Can we “boast” about our weaknesses, though? Can we honestly be glad for them??? Personally, I find this hard to do.
I feel pretty weak lately–emotionally, even physically (I’ve been trying to fight off a cold from coming on for over a week). I find that this happens right after I’ve felt my relationship to God be restored and strengthened–when I’ve gone through something, been humbled, asked for forgiveness, feel my shame lifted and am “right” with Him again, and then I rejoice and praise Him. The devil find a pin prick, gets the tip of his hook in, and digs and claws his way back in to rattle my security again. Soon, I’m confused. My response to that which comes up is impatience–edginess.
Right now, the weakness in me that the devil is manipulating seems to be my wondering how I am to best serve God.

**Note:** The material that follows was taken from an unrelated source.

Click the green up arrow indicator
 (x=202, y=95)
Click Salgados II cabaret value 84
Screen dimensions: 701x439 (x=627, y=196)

I feel my heart calling me to give, give, give to my family–fully. Then, I get a phone call: we desperately need a substitute teacher. Right now. Then I get another student in my teaching load. Then I get asked to take the services on a weekend that no one else has been able to fill. And, I cry out in frustration, “What do you want from me, Lord? Why isn’t it enough for me to just be “mom”? What are you trying to show me?”
I honestly don’t know what He’s trying to show me, but I do know that He promises to equip us to do His work–whatever that may be in our own lives. I do know that He wants me to trust Him and not worry. I do know that He wants me to rejoice and praise Him, even when I’m wondering what’s to come.
It’s not easy to do all the things well that come with being a mom while working outside of the home, helping out friends, volunteering at school, and serving the church, but I’m certain that God sees inside my heart and knows what kind of attitude is there when I’m doing those things. I know that in His power and grace he can make great things happen through my feeble, fumbling efforts.
Letting go of the fact that our minds can’t fathom His vast wisdom and reasoning for what we go through is difficult…but it’s part of the process of trust. I don’t have to know why I got asked to substitute teach on my three “off” days and therefore will be teaching each day of the week, when I’m feeling depleted and just wanted time with my Little One, but I do know that SOMEONE has to teach and that I wouldn’t have been asked if they felt that someone else was available. So, I just have to trust that God is controlling this and will work it out for our eternal good.
Forgive me when I waiver, Lord. Forgive me for my frustrations and my lack of trust. Thank you for having already done so. May my actions today stem from joy and trust in your promises.